WHAT NEEDS TO BE DONE: Present the part of the listing below that opens with the line containing "Task: Choose the" and closes with the line containing "Image resolution: width=336" as a Markdown table with the columns Row and Line, leaving out blank lines.

DATA RECORDS:
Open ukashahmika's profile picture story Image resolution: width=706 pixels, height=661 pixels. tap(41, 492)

--

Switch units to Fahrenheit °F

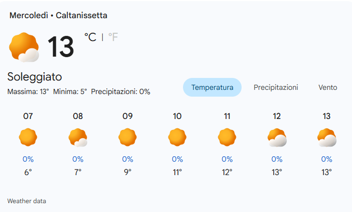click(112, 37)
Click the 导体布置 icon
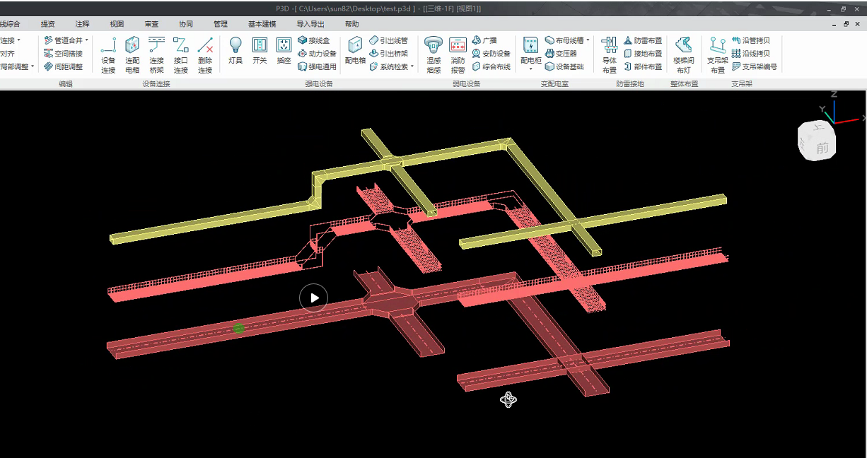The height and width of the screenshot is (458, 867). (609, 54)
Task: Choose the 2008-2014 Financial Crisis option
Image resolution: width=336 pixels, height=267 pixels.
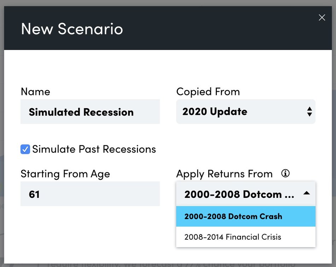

...

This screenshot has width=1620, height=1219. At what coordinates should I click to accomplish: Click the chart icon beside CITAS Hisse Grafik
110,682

EXERCISE RESULT:
| Row | Line |
|---|---|
| 1 | Task: Choose the 2008-2014 Financial Crisis option |
| 2 | Image resolution: width=336 pixels, height=267 pixels. |